Edelman’s et al. (2015) study was unable to determine the specific reason(s) for the success of SMAs. However, a more recent study by Kirsh et al. (2017) highlights potential reasons for their success:
A reduced feeling of isolation in patients and an improvement in the confidence of individuals in managing their conditions.
Self-management learning as a result of listening to experiences of group members.
Well-coping participants may inspire other group members.
‘Equitable relationships’ between all participants and healthcare professionals.

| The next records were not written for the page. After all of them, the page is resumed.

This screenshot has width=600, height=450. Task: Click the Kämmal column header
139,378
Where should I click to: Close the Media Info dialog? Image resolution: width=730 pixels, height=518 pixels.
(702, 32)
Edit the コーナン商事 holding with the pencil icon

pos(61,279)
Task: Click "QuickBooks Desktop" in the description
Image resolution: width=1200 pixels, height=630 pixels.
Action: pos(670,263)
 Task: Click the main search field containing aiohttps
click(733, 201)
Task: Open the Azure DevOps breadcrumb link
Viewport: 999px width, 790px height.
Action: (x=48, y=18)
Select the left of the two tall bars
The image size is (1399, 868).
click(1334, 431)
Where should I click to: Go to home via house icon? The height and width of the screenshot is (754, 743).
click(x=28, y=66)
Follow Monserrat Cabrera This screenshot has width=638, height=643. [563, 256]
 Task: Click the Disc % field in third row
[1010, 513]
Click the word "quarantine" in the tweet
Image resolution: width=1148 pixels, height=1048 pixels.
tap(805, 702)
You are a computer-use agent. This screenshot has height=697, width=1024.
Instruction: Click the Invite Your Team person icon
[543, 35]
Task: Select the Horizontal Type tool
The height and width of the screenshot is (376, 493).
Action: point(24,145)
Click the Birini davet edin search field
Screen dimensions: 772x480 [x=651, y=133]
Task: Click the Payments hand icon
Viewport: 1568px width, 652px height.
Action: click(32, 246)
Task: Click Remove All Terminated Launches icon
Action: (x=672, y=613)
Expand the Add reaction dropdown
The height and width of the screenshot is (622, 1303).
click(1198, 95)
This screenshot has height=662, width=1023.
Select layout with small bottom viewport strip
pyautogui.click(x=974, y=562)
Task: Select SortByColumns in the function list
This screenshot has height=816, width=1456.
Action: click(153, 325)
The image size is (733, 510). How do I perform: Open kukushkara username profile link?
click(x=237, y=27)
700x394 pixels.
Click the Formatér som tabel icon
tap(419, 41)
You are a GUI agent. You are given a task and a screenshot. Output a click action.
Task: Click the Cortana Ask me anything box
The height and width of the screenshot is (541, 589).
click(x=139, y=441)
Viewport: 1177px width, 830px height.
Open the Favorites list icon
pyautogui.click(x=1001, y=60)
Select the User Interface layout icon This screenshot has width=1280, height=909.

Enhanced rapport and appreciation between health professionals, which may improve efficiency in care delivery.
Better insights for health professionals regarding fulfilment of their clients’ needs.
More time within the healthcare environment may result in an improved sense of support for clients.
More robust knowledge in terms of health professional ‘expertise’ in addition to peers sharing their lived experiences.
Trust in the health professional(s) may be improved by allowing the clients to observe the interactions between the health worker and other clients/group members.
Improved time-management and scheduling for healthcare workers.
(Kirsh et al. 2017)
Further known advantages of shared medical appointments include: reduced healthcare costs; improved clinical outcomes; first-hand knowledge sharing; improved uptake of health knowledge by patients; new and creative problem-solving by providers; improved health among patients with chronic conditions; more time during the visit; healthcare staff bonding and enhanced collegiality; and an overall improvement in social dynamics (Kirsh et al. 2017; Edelman et al. 2015).
Ideas on How to Help Nurses Deliver Shared Medical Appointments:
Medicare Provider Numbers for registered nurses (with appropriate specialisation qualifications/experience).
Medicare Item Numbers for SMAs.
Increased access to facilitator training, education and accreditation.
Widespread awareness campaigns aimed at potential clients (e.g. people with chronic diseases), carers, health professionals, and organisations/providers.
More high-quality studies (e.g. RCTs) into nurse-led SMAs (e.g. cost-efficiency, reductions in hospitalisations, improvements in vital signs, etc.).
Government funding, scholarships and grants to enable appropriate nurse specialists to run SMA programs and/or set up independent nurse clinics within their scope of practice.
Increased industry/regulatory body/professional network awareness and support of nurse-led SMAs.
(Edelman et al. 2015; Kelly et al. 2017; Kirsh et al. 2017; Watts et al. 2015)
There is sufficient research to suggest that shared medical appointments have a promising role to play in modern health and patient care.
If the SMA model can overcome its primary barriers of funding, stigma and transparency issues, SMAs could be successfully integrated into the healthcare system – thus creating new roles for registered nurses and offering patients previously under-researched health benefits.
Edelman, D, Gierisch, JM & McDuffie, JR 2015, ‘Shared Medical Appointments for Patients with Diabetes Mellitus: A Systematic Review’, Journal of General Internal Medicine, vol. 30, p. 99.
Egger, G, Binns, A, Cole, MA, Ewald, D, Davies, L, Meldrum, H, Stevens, JA & Noffsinger, E 2014, ‘Shared medical appointments, An adjunct for chronic disease management in Australia?’, Royal Australian College of General Practitioners, vol. 43, no.3, March 2014, pp. 151-4.
Kelly, F, Liska, Morash, R, Hu, J Carroll, S L, Shorr, R, Dent, S & Stacey, D 2017, ‘Shared medical appointments for patients with a nondiabetic physical chronic illness: A systematic review’, Chronic Illness, vol. 15, no. 1, pp. 3-26.
Kirsh, SR, Aron, DC, Johnson, KD, Santurri, LE, Stevenson, LD, Jones, KR, & Jagosh, J 2017, ‘A realist review of shared medical appointments: How, for whom, and under what circumstances do they work?’, BMC Health Services Research, vol. 17, no. 1, p. 113.